### WORK ORDER
Where a line holds the word "computer", copy that line from the data below.

### EXTRACTED ENTRIES
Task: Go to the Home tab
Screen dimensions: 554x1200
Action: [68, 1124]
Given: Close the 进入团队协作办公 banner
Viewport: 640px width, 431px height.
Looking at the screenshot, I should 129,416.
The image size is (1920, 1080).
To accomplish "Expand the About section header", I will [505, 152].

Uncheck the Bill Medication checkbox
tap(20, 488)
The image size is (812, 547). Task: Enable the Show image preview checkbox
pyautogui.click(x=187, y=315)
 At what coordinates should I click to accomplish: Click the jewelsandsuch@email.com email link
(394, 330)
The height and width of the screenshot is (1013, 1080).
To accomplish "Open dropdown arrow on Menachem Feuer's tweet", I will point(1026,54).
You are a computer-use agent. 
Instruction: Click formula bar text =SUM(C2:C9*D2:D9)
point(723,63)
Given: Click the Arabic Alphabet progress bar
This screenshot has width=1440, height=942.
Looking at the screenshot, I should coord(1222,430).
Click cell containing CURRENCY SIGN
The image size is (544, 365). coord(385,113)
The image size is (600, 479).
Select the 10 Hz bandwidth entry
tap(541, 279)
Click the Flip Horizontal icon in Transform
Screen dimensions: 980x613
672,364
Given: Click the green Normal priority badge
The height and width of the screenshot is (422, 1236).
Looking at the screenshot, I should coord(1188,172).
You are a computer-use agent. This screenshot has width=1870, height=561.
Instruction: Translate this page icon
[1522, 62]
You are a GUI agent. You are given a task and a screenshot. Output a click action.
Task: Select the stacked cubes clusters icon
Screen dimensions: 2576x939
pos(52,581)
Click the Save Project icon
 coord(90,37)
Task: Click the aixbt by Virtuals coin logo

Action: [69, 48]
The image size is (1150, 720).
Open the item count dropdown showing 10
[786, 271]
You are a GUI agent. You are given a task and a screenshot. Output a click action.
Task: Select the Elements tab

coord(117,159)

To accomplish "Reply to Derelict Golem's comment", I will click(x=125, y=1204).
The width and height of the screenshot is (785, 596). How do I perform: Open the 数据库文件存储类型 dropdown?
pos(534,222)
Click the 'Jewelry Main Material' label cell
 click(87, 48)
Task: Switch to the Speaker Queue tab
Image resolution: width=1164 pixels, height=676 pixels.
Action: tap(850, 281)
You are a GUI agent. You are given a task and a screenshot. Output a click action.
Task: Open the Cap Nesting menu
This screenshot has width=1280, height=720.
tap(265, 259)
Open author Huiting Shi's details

### RESPONSE TO THE EXERCISE
You are a computer-use agent. 
You are a computer-use agent. This screenshot has width=1870, height=561.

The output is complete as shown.